Genèse 27, 30-45

La bénédiction donnée à Esaü

Saint Hilaire de Poitiers

Traité des Mystères, SC 19bis, p. 118s

 

          Avec bien des gémissements et des larmes, Esaü suppliait son père Jacob de le bénir, Jacob lui dit : Loin des grasses terres et de la rosée du ciel sera ta demeure ; tu vivras de ton épée, et tu serviras ton frère.

          D’où vient donc cette conversion de la part de Jacob ? Pourquoi l’affection de cet homme pour son fils aîné se dément-elle, sinon pour l’accomplissement des événements présents en vue de l’attente de l’espérance ? La méfiance de Jacob envers Esaü, qui lui demandait sa bénédiction, tenait à l’affection du père, au refus de changer la bénédiction à la connaissance de l’esprit. Là, Jacob accomplit une œuvre naturelle ; ici, il observa l’ordonnance de la préfigure ; là, le père est préoccupé de la sanctification de son fils ; ici, poussé par l’esprit prophétique, il confirme la bénédiction du peuple cadet.

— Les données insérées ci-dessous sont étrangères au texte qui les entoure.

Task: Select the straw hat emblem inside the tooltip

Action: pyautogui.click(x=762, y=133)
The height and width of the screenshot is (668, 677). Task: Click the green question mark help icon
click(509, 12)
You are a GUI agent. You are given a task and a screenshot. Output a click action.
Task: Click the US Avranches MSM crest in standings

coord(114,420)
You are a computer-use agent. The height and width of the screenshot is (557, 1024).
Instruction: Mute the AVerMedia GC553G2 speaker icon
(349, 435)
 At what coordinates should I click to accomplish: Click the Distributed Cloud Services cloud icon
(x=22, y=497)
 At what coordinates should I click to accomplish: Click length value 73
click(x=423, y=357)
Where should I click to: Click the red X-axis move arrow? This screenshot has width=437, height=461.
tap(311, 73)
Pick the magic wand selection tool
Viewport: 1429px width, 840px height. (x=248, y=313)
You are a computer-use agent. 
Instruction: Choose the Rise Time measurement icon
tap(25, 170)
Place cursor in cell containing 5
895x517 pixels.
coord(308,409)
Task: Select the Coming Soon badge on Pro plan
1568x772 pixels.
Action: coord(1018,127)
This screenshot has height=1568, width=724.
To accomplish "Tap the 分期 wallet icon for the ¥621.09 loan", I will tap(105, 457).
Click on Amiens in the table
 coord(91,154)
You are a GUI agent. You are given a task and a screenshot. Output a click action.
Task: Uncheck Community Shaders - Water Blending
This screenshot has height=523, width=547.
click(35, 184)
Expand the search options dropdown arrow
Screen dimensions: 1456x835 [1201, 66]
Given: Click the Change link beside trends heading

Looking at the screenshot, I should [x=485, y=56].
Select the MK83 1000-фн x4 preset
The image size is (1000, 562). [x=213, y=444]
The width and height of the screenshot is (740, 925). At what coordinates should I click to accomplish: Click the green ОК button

          L’histoire raconte l’événement présent et son ordonnance laisse place à l’espérance préfigurée. Mais la démarche prophétique ne s’en tint pas là, chez lui ; le peuple pécheur et aîné pouvait espérer sa part de la bénédiction du peuple cadet, s’il accédait à la Foi. La porte du salut est ouverte à tous, et ce ne sont pas ses propres difficultés, qui, assurément n’existent pas, qui rendent pénible le chemin de la vie, mais l’usage de notre volonté. Car le retard à obtenir les effets de la miséricorde divine tient à la volonté humaine, ce que nous font comprendre les paroles adressées à Esaü. Celui-ci, en effet, avait demandé à être béni. Mais son père, poussé par l’esprit, l’abandonna au monde, lui concéda le droit d’user de l’épée, et l’attacha au service de son frère. Toutefois, pour que l’effet de ces décisions ne fût pas éternel et n’exclut pas tout repentir, il reporta l’effet de la bénédiction qu’il demandait au temps où il aurait enlevé de son cou le joug de son frère qui devait dominer sur lui. Il est laissé maître de déposer ce joug, car chacun dispose librement de sa propre volonté dans l’accès à la Foi : il sera digne de la bénédiction lorsqu’il aura passé de la servitude de l’impiété à la liberté de la Foi.